AWS SOA-C02: SysOps Administrator Associate Study Guide
The AWS Certified SysOps Administrator - Associate (SOA-C02) validates your ability to deploy, manage, and operate workloads on AWS, with emphasis on monitoring, reliability, automation, security, networking, and cost/performance optimization. It is aimed at operations-focused professionals with at least one year of hands-on experience operating AWS workloads.

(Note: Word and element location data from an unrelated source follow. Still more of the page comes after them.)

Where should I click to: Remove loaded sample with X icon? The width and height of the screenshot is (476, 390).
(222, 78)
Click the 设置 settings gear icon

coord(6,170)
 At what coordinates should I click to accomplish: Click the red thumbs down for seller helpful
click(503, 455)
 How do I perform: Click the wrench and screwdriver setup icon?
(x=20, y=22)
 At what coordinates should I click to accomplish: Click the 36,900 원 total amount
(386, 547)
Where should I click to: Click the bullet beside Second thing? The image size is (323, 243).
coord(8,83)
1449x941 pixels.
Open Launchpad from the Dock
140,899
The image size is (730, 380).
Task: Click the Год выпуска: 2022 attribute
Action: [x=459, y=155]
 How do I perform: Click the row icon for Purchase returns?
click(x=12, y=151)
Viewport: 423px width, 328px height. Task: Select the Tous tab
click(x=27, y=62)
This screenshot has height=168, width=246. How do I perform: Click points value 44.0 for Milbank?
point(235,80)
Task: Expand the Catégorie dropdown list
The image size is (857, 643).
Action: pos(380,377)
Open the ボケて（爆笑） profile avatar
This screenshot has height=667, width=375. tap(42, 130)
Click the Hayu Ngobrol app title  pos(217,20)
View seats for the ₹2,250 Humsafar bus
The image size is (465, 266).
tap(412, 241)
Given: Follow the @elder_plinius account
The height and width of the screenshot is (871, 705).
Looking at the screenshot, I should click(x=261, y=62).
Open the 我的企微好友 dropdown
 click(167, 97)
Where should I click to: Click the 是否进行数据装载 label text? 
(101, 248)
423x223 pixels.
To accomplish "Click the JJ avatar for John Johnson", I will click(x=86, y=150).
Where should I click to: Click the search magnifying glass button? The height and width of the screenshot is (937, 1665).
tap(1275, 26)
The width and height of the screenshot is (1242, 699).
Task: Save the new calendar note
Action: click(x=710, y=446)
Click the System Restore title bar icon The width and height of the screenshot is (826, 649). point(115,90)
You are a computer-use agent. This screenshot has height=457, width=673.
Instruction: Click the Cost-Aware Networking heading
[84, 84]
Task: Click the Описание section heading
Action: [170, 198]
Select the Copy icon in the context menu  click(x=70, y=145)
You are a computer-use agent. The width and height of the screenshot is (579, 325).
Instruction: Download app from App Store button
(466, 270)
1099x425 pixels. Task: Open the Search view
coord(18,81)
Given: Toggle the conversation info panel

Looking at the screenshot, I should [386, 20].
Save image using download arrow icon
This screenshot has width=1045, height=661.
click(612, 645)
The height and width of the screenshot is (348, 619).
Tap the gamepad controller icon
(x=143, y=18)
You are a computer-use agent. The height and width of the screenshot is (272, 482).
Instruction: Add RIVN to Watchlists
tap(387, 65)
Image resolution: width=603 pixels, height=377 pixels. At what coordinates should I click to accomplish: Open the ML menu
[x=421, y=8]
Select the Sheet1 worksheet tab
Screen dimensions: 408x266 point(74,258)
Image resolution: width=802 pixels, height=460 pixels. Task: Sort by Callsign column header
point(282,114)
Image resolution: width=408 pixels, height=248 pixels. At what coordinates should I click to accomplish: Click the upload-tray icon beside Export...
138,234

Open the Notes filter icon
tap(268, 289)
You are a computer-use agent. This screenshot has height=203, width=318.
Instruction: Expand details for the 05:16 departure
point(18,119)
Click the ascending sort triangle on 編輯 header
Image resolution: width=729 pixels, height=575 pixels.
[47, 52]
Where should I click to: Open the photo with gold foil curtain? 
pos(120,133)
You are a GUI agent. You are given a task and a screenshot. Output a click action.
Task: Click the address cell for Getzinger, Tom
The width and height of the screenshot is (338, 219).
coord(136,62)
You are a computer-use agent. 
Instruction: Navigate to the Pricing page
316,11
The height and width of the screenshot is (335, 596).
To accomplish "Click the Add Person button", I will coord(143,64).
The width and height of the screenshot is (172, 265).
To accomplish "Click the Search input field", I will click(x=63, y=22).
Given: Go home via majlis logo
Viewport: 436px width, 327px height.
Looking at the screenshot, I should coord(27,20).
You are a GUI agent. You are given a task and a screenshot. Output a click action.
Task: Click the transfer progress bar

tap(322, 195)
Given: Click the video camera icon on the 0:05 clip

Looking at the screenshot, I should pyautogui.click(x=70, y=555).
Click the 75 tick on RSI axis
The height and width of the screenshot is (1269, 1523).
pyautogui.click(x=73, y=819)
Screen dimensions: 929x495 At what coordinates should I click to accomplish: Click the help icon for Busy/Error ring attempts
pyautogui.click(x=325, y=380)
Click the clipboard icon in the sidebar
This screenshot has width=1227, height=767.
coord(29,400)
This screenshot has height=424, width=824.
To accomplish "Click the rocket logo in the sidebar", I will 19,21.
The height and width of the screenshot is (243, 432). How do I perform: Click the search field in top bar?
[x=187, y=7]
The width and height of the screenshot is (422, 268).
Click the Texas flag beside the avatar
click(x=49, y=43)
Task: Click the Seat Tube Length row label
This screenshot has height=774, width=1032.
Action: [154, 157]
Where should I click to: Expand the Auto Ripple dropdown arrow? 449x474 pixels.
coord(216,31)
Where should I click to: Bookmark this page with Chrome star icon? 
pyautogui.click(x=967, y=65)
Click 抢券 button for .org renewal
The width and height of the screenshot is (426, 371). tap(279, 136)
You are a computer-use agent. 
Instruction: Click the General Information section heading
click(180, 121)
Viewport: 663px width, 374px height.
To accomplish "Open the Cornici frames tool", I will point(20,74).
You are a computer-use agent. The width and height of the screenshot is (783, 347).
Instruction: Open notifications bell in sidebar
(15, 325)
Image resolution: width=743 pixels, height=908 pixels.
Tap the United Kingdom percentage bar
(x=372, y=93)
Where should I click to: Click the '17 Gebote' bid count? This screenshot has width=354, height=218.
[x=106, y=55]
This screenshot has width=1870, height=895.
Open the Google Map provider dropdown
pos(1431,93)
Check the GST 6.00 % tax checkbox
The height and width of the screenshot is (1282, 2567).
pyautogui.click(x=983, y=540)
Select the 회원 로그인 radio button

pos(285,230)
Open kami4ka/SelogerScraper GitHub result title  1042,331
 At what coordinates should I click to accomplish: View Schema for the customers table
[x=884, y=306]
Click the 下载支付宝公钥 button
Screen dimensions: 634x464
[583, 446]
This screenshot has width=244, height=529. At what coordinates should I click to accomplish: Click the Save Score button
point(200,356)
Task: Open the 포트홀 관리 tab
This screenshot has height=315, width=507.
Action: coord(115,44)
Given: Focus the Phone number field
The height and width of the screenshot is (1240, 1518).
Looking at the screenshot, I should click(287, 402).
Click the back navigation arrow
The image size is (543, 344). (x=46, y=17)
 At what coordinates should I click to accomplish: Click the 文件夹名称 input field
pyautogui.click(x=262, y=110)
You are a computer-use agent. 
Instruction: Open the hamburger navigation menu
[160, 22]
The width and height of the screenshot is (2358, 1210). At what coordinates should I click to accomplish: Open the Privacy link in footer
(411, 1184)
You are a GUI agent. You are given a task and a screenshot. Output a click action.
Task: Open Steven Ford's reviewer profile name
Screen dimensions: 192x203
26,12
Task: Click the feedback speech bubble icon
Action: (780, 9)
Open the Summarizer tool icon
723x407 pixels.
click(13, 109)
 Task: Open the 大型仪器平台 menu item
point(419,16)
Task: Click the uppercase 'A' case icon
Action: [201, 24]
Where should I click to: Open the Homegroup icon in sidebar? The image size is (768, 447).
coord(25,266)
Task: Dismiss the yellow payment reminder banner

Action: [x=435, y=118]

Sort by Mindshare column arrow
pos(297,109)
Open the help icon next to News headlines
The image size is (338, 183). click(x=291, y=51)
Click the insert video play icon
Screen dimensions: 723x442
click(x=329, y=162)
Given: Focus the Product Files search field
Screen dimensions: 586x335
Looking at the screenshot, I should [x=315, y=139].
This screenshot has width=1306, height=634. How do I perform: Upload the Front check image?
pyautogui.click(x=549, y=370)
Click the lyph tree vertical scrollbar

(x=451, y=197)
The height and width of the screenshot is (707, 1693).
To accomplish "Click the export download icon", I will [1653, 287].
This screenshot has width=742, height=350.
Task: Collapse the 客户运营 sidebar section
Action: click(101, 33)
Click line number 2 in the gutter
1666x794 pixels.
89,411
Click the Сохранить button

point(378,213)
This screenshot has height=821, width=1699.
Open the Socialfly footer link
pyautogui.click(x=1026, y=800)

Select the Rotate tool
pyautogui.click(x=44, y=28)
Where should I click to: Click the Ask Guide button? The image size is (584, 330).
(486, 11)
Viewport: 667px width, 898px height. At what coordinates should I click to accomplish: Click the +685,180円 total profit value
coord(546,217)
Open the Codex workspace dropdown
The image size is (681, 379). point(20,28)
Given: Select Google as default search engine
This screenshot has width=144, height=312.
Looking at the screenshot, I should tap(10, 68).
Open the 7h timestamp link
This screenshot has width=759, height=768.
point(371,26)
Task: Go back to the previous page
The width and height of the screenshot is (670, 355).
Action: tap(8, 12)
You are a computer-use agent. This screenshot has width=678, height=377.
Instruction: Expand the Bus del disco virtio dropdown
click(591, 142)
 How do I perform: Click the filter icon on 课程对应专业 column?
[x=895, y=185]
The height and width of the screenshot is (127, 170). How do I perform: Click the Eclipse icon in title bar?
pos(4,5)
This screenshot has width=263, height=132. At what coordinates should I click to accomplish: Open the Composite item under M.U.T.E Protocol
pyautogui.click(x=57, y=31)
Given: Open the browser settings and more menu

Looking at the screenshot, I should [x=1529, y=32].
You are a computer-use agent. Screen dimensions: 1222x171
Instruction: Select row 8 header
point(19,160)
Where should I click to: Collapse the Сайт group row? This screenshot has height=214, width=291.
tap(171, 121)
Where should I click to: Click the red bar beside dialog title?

The 180-minute exam includes multiple-choice/multiple-response questions and a scaled passing score of 720 (out of 1000).
Domain 1: Monitoring, Logging, and Remediation
- The CloudWatch unified agent must be installed on EC2 to collect OS-level metrics like memory utilization and disk space; these are NOT available from the default hypervisor-level metrics.
- CloudWatch standard metric resolution is 60 seconds; publish with StorageResolution=1 (via PutMetricData) to enable 1-second high-resolution custom metrics.
- New CloudWatch Logs log groups default to 'Never expire'; use aws logs put-retention-policy --retention-in-days 30 to set retention explicitly.
- A CloudWatch Logs metric filter scans log streams for a pattern (e.g. 'ERROR') and converts matches into a custom metric that can drive an alarm.
- CloudWatch Logs Insights queries large log volumes interactively; the two CLI calls are aws logs start-query (returns a queryId) and aws logs get-query-results.
- aws cloudwatch put-metric-alarm needs --namespace, --metric-name, --period (e.g. 300), and --evaluation-periods (e.g. 2); aws cloudwatch put-metric-data --namespace --metric-name --value publishes a single custom data point.
- Configure how an alarm treats missing data (notBreaching, breaching, ignore, missing) to stop it from flipping to INSUFFICIENT_DATA unexpectedly.
- A CloudWatch anomaly-detection alarm builds a trained band from historical data and handles seasonality without a fixed static threshold.
- A composite alarm combines multiple child alarm states with AND/OR logic and notifies only on the composite condition, reducing alarm noise.
- AWS Config rules can trigger Systems Manager Automation documents to auto-remediate non-compliant resources; EventBridge rules can target Lambda or SSM Automation for event-driven remediation.
- An EventBridge rule matching a specific CloudTrail API event (e.g. AuthorizeSecurityGroupIngress) with a Lambda target gives near-real-time remediation of risky changes.
- Common reasons an EventBridge rule does not fire: missing S3 event notification configuration and a missing Lambda resource-based policy granting EventBridge invoke permission.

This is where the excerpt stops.